[Stored items]
-- Opening Marker --

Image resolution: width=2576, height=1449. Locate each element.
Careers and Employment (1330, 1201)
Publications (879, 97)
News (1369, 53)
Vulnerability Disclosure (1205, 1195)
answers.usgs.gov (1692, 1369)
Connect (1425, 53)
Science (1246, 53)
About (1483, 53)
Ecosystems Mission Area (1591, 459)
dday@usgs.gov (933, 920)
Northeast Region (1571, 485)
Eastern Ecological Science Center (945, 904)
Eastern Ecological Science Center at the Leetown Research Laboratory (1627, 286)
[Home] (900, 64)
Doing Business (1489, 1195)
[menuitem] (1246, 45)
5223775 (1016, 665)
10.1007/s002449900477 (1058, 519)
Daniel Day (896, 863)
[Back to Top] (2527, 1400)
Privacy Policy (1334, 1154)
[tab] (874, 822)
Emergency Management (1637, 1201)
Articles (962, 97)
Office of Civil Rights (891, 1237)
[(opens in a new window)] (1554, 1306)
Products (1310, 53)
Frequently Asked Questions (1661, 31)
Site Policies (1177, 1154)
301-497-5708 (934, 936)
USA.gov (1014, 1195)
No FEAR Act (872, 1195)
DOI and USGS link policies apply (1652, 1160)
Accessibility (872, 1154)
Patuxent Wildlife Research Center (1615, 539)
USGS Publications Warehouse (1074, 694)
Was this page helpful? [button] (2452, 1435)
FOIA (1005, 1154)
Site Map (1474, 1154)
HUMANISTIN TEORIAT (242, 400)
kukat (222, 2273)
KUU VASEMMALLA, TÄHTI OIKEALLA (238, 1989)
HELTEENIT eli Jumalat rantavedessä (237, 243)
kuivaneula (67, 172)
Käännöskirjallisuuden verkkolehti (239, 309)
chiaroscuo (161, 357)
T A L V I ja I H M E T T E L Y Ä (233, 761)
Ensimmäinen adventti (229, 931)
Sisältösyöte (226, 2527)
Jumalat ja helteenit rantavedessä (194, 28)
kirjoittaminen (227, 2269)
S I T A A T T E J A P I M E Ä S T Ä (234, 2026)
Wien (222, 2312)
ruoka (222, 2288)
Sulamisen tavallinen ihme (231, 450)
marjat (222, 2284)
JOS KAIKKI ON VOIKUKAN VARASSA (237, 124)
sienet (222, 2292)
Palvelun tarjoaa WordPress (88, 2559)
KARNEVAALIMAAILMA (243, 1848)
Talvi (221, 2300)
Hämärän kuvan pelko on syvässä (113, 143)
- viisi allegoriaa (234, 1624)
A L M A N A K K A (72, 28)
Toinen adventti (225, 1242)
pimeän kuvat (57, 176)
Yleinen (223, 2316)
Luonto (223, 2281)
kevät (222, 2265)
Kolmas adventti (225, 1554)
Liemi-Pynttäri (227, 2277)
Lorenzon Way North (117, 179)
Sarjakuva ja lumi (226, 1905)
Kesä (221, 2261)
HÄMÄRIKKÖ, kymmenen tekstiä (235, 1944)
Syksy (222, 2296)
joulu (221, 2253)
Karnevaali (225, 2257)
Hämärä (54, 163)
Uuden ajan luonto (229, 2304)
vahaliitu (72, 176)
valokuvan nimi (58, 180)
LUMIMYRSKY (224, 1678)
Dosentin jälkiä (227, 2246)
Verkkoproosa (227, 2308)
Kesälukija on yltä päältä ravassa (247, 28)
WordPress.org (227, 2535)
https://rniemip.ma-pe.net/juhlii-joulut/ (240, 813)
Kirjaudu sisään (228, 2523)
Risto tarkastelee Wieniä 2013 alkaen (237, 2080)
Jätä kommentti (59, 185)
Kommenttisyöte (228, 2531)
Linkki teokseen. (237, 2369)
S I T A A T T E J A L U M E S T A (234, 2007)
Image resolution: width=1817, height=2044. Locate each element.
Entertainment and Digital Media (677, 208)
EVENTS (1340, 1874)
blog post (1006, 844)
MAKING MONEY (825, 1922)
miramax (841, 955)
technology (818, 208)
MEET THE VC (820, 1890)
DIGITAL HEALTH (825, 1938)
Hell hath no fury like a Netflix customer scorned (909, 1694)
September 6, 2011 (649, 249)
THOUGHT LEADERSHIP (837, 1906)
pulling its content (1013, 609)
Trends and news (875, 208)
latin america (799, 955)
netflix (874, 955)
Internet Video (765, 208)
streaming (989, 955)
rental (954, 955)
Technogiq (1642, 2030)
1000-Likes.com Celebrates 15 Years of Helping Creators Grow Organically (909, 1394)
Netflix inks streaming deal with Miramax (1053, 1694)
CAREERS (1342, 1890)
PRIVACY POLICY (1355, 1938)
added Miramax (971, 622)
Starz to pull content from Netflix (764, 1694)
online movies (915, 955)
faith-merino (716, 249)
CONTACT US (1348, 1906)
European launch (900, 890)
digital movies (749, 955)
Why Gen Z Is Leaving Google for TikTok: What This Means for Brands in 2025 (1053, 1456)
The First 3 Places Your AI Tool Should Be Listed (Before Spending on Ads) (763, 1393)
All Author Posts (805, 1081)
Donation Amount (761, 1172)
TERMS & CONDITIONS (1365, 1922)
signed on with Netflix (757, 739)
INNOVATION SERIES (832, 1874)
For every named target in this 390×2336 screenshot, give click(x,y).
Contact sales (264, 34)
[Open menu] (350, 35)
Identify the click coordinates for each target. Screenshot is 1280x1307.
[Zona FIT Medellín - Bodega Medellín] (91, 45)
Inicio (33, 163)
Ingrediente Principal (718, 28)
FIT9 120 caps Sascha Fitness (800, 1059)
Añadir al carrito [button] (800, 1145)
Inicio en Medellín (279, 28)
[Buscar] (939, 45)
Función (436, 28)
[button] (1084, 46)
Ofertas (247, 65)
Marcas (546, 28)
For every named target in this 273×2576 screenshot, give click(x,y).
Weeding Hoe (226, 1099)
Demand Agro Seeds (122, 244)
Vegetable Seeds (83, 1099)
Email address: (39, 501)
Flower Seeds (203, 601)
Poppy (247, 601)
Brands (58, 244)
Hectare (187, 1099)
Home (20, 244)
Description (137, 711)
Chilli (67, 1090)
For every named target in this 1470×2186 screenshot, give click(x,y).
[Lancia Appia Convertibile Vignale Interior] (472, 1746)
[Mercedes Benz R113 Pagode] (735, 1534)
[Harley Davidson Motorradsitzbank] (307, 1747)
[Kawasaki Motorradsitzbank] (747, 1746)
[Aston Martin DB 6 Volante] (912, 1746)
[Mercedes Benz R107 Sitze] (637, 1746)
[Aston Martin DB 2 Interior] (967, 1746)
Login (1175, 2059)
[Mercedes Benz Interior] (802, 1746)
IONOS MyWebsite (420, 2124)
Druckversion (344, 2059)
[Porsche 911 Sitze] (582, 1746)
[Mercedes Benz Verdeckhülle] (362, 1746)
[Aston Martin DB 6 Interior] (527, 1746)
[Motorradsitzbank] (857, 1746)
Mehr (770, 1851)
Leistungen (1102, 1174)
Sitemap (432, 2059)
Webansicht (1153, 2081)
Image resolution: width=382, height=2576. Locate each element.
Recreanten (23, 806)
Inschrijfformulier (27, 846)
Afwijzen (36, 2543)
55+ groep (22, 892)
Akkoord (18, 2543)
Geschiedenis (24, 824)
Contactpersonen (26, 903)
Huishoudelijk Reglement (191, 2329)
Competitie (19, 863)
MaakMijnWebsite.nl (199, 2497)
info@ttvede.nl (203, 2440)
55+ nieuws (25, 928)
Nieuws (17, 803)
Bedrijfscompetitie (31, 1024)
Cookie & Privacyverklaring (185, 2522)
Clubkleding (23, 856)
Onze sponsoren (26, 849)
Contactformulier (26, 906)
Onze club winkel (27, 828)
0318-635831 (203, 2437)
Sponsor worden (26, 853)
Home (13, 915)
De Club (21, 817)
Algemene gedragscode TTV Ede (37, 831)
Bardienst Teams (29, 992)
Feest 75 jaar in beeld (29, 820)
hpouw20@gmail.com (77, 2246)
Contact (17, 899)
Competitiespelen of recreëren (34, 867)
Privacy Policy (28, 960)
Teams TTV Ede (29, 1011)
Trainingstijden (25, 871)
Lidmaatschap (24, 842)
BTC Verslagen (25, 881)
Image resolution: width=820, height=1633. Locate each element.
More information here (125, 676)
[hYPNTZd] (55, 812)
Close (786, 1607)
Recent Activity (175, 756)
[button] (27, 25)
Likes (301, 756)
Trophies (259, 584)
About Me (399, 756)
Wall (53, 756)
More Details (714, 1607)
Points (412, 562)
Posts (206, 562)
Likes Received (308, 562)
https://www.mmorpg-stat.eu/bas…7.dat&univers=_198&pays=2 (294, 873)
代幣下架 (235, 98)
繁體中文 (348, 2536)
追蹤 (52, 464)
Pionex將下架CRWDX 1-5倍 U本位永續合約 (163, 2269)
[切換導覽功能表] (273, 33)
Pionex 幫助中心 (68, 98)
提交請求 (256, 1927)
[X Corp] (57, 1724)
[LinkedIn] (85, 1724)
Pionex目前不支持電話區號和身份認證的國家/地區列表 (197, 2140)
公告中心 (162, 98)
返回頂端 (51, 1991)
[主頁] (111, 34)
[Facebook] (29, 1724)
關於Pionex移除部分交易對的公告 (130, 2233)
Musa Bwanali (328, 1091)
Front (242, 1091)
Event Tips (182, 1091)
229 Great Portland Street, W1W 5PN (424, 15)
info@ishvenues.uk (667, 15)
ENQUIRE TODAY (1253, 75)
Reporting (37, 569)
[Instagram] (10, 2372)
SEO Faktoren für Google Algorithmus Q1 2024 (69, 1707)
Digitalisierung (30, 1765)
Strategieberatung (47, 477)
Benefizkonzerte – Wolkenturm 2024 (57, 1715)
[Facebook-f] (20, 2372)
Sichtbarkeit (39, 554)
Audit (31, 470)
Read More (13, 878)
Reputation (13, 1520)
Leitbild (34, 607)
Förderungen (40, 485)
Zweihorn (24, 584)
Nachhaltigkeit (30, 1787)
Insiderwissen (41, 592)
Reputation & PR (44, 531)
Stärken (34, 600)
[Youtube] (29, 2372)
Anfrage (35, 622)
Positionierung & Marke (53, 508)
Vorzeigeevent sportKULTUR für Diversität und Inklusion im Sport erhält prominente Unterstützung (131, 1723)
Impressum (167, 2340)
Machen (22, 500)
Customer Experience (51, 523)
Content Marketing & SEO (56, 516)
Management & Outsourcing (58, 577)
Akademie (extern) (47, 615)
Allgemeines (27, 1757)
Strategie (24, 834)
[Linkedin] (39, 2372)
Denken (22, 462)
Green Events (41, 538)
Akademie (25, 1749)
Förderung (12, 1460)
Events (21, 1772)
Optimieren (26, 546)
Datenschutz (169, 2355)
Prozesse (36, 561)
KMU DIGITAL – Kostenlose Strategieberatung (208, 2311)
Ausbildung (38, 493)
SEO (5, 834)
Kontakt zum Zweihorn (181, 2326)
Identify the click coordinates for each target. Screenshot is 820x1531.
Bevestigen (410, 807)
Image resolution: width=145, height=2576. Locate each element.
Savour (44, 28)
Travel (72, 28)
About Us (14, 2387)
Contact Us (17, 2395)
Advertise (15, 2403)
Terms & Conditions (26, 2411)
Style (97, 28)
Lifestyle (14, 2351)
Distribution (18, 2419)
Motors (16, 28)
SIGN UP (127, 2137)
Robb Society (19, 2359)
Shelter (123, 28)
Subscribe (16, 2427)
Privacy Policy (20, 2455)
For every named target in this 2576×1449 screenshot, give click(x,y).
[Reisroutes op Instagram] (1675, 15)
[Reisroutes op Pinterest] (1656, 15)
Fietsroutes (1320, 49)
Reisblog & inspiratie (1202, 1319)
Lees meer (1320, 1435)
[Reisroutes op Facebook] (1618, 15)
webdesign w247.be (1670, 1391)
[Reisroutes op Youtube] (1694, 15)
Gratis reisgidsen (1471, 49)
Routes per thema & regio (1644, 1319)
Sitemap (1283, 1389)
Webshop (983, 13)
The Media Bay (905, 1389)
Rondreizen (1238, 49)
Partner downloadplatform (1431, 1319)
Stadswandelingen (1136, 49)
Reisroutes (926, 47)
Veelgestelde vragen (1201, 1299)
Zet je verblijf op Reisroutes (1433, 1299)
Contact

-- Closing Marker --

- EXERCISE DIRECTIONS -
The expected output is the exact run of lines from the start of the entries through the line with "sienet (222, 2292)", inclusive.

- OUTPUT FOR THIS EXERCISE -
Image resolution: width=2576, height=1449. Locate each element.
Careers and Employment (1330, 1201)
Publications (879, 97)
News (1369, 53)
Vulnerability Disclosure (1205, 1195)
answers.usgs.gov (1692, 1369)
Connect (1425, 53)
Science (1246, 53)
About (1483, 53)
Ecosystems Mission Area (1591, 459)
dday@usgs.gov (933, 920)
Northeast Region (1571, 485)
Eastern Ecological Science Center (945, 904)
Eastern Ecological Science Center at the Leetown Research Laboratory (1627, 286)
[Home] (900, 64)
Doing Business (1489, 1195)
[menuitem] (1246, 45)
5223775 (1016, 665)
10.1007/s002449900477 (1058, 519)
Daniel Day (896, 863)
[Back to Top] (2527, 1400)
Privacy Policy (1334, 1154)
[tab] (874, 822)
Emergency Management (1637, 1201)
Articles (962, 97)
Office of Civil Rights (891, 1237)
[(opens in a new window)] (1554, 1306)
Products (1310, 53)
Frequently Asked Questions (1661, 31)
Site Policies (1177, 1154)
301-497-5708 (934, 936)
USA.gov (1014, 1195)
No FEAR Act (872, 1195)
DOI and USGS link policies apply (1652, 1160)
Accessibility (872, 1154)
Patuxent Wildlife Research Center (1615, 539)
USGS Publications Warehouse (1074, 694)
Was this page helpful? [button] (2452, 1435)
FOIA (1005, 1154)
Site Map (1474, 1154)
HUMANISTIN TEORIAT (242, 400)
kukat (222, 2273)
KUU VASEMMALLA, TÄHTI OIKEALLA (238, 1989)
HELTEENIT eli Jumalat rantavedessä (237, 243)
kuivaneula (67, 172)
Käännöskirjallisuuden verkkolehti (239, 309)
chiaroscuo (161, 357)
T A L V I ja I H M E T T E L Y Ä (233, 761)
Ensimmäinen adventti (229, 931)
Sisältösyöte (226, 2527)
Jumalat ja helteenit rantavedessä (194, 28)
kirjoittaminen (227, 2269)
S I T A A T T E J A P I M E Ä S T Ä (234, 2026)
Wien (222, 2312)
ruoka (222, 2288)
Sulamisen tavallinen ihme (231, 450)
marjat (222, 2284)
JOS KAIKKI ON VOIKUKAN VARASSA (237, 124)
sienet (222, 2292)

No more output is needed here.